Another Alibaba paper called "Dance Whole Job" caused a sensation after AnimateAnyone
Now, just upload a photo of your face and describe it with a simple sentence, you can be anywhere Let’s dance!
For example, the dance video of "Cleaning the Glass" below:
Picture
All you need to do is upload a portrait photo , and fill in the corresponding prompt information
In the golden leaves of autumn, a girl is smiling and dancing in a light blue dress
As the prompts change, the background and clothes of the character will also Change accordingly. For example, we can change a few more sentences:
A girl is smiling and dancing in a wooden house. She is wearing a sweater and trousers
A girl is smiling and dancing in Times Square, Wearing a dress-like white shirt, long sleeves, and long pants.
Picture
This is Ali's latest research - DreaMoving, which focuses on letting anyone dance at any time and anywhere.
Pictures
And not only real people, but also cartoon and animation characters can be held~
Picture
As soon as the project came out, it also attracted the attention of many netizens. Some people called "Unbelievable" after seeing the effect~
Picture
So how is this result achieved? How was this research conducted?

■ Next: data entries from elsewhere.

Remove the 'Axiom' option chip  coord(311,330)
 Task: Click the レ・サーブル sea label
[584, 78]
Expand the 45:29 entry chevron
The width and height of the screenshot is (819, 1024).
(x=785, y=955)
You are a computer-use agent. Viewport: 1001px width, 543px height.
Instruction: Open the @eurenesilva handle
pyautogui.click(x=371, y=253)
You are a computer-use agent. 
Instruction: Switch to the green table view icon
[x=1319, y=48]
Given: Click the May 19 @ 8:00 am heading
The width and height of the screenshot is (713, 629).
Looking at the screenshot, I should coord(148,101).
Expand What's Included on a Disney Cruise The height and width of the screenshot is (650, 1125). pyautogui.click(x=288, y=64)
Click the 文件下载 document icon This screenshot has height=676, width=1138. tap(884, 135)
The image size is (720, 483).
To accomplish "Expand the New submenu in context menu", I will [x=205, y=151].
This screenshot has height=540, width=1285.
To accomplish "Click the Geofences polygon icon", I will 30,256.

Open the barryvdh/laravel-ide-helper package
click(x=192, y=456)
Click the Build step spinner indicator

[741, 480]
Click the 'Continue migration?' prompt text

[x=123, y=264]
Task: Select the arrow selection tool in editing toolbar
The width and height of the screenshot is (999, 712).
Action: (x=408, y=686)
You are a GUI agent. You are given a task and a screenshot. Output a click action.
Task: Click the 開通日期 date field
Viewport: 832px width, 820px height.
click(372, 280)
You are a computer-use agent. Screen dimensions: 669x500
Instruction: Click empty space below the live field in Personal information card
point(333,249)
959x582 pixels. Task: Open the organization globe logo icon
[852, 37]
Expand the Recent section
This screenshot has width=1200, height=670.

Although the advent of text-to-video (T2V) models such as Stable Video Diffusion and Gen2, has made great progress in the field of video generation A major breakthrough, but there are still many challenges
For example, in terms of data sets, there is currently a lack of open source human dance video data sets and difficulty in obtaining corresponding precise text descriptions, which makes it difficult for models to generate diverse Sexuality, frame consistency, and longer videos have become challenges
And in the field of human-centered content generation, the personalization and controllability of the generated results are also key factors.
Picture
In order to deal with these two challenges, the Alibaba team first started to process the data set
The researchers first collected it from the Internet About 1000 high quality human dance videos. Then, they cut these videos into about 6,000 short videos (8 to 10 seconds each) to ensure that there are no transitions and special effects in the video clips, which is conducive to the training of the temporal model
In addition, in order to generate For the text description of the video, they used Minigpt-v2 as the video captioner (video captioner), specifically the "grounding" version. The instruction is to describe the frame in detail.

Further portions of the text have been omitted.